PROBLEM TO WORK ON — What you return must match the records word for word, except that images are dropped.

Pixel coordinate grounding data:
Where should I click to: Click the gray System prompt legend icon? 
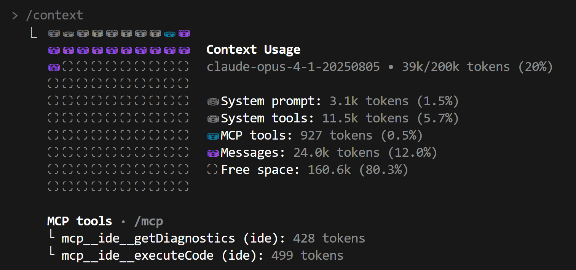coord(213,102)
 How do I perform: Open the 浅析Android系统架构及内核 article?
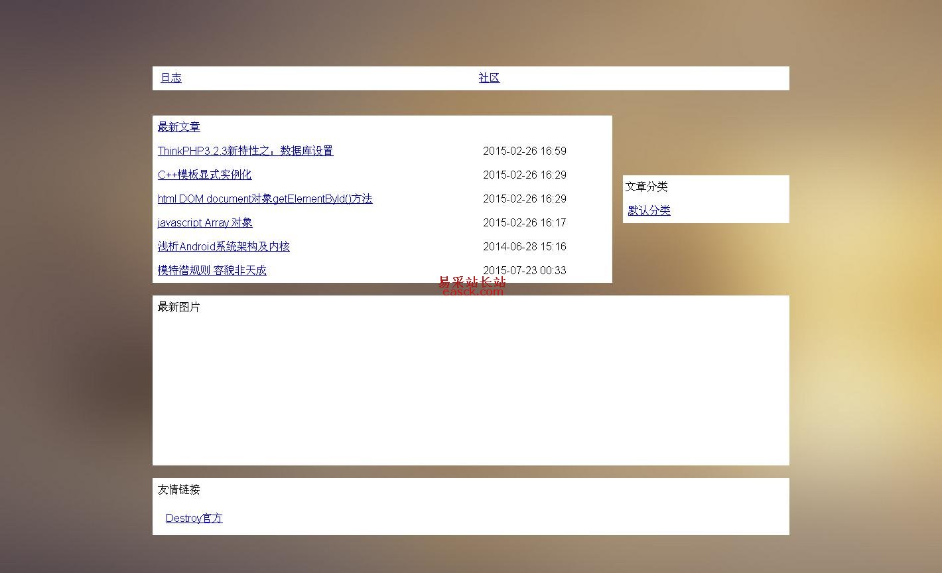(224, 246)
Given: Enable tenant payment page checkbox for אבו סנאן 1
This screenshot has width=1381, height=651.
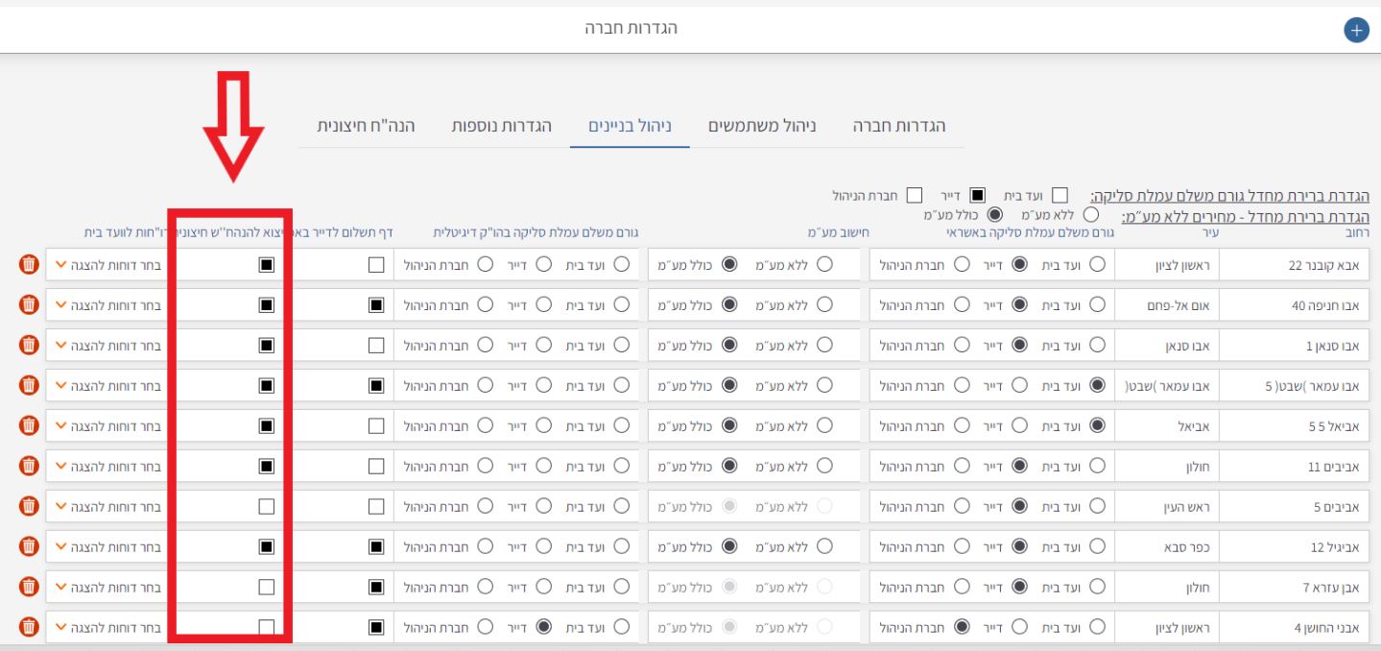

ANSWER TO THIS TASK —
Where should I click to: Click the gray System prompt legend icon? 
coord(213,102)
 How do I perform: Open the 浅析Android系统架构及内核 article?
(224, 246)
Given: Enable tenant payment page checkbox for אבו סנאן 1
This screenshot has width=1381, height=651.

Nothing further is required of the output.